Data section.
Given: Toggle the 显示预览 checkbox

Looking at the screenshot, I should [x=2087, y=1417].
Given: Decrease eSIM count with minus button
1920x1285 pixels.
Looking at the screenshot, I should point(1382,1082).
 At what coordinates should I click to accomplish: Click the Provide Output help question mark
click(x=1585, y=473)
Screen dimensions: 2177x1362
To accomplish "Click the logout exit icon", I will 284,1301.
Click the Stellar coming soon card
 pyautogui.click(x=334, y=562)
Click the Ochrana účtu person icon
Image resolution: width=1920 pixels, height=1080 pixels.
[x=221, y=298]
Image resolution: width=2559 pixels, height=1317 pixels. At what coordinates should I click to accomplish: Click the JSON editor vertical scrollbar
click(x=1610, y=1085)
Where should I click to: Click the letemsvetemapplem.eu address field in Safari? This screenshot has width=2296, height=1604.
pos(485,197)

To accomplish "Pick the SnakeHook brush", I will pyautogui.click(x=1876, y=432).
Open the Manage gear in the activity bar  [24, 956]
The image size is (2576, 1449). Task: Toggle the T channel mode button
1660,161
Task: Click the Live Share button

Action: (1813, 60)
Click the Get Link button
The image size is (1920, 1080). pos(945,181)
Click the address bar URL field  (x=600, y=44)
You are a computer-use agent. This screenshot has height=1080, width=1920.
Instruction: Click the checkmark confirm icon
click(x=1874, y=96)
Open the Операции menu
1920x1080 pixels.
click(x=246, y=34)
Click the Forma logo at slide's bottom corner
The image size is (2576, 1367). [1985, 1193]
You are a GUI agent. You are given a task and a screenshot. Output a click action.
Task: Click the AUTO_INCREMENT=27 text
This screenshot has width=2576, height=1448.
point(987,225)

What the task asks. All of the material above must be transcribed exactly, with no line dropped.

Answer area.
Given: Toggle the 显示预览 checkbox

Looking at the screenshot, I should [x=2087, y=1417].
Given: Decrease eSIM count with minus button
1920x1285 pixels.
Looking at the screenshot, I should point(1382,1082).
 At what coordinates should I click to accomplish: Click the Provide Output help question mark
click(x=1585, y=473)
Screen dimensions: 2177x1362
To accomplish "Click the logout exit icon", I will 284,1301.
Click the Stellar coming soon card
 pyautogui.click(x=334, y=562)
Click the Ochrana účtu person icon
Image resolution: width=1920 pixels, height=1080 pixels.
[x=221, y=298]
Image resolution: width=2559 pixels, height=1317 pixels. At what coordinates should I click to accomplish: Click the JSON editor vertical scrollbar
click(x=1610, y=1085)
Where should I click to: Click the letemsvetemapplem.eu address field in Safari? This screenshot has width=2296, height=1604.
pos(485,197)

To accomplish "Pick the SnakeHook brush", I will pyautogui.click(x=1876, y=432).
Open the Manage gear in the activity bar  [24, 956]
The image size is (2576, 1449). Task: Toggle the T channel mode button
1660,161
Task: Click the Live Share button

Action: (1813, 60)
Click the Get Link button
The image size is (1920, 1080). pos(945,181)
Click the address bar URL field  (x=600, y=44)
You are a computer-use agent. This screenshot has height=1080, width=1920.
Instruction: Click the checkmark confirm icon
click(x=1874, y=96)
Open the Операции menu
1920x1080 pixels.
click(x=246, y=34)
Click the Forma logo at slide's bottom corner
The image size is (2576, 1367). [1985, 1193]
You are a GUI agent. You are given a task and a screenshot. Output a click action.
Task: Click the AUTO_INCREMENT=27 text
This screenshot has width=2576, height=1448.
point(987,225)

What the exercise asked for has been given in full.